Minister Plasterk deed laatst de uitspraak dat er meer discipline op school gewenst was. En ik kan dat helemaal met hem eens zijn. Ik denk dat een klas waar chaos heerst, waar gerotzooid wordt, om het zo maar te zeggen, dat daar geen gezonde werksfeer hangt en dat dat de resultaten vakinhoudelijk en ook pedagogisch niet ten goede zal komen.

Toch proef ik uit de manier waarop Plasterk het formuleert, de ‘Nieuwe Discipline’, dat de nadruk wat eenzijdig op discipline ligt. Ik pleit met hem voor een gezonde werkhouding in de klas. Voor een prettige, doch zeer duidelijke sfeer waarin ook resultaten mogelijk zijn. De vraag is alleen: hoe bereik je die sfeer?
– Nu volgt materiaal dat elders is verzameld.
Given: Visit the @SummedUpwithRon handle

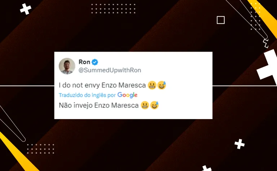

Daarover heb ik vanmorgen heb ik iets boeiends meegemaakt. Ik had vanmorgen een klas die ik één uur in de week lesgeef, godsdienst-levensbeschouwing. En ze zeiden me nu, het derde lesuur, de derde week: “Meneer Banning, wij dachten dat het bij u, ja, eigenlijk net zo’n puinhoop zou worden als vorig jaar”. Want ze vertelden me dat het vorig jaar bij een hele lieve, brave collega, die inmiddels niet meer op onze school werkt, echt een puinhoop was. Huiswerk werd niet gemaakt, in de klas meer gepraat, gekletst en gerommeld dan opgelet, er werd niet uitgelegd. Resultaat nul-komma-nul.

Ik ben aan de ene kant gewend om ze wat vrijheid te geven. Maar tegelijkertijd wil ik ze ook uitdagen, ik zou bijna zeggen verleiden, om hard te werken. Om intensief mee te denken, om dieper op dingen door te gaan en dat goed uit te werken. Samen, individueel, in wisselwerking met mij. En ze vertelden me nu eigenlijk spontaan: “Meneer Banning…”. Ze stonden er zelf van te kijken dat ze het huiswerk gemaakt hadden. En dat ze in de klas zo goed opletten. Daar kom ik bij iets wat naar mijn overtuiging heel belangrijk is voor het onderwijs.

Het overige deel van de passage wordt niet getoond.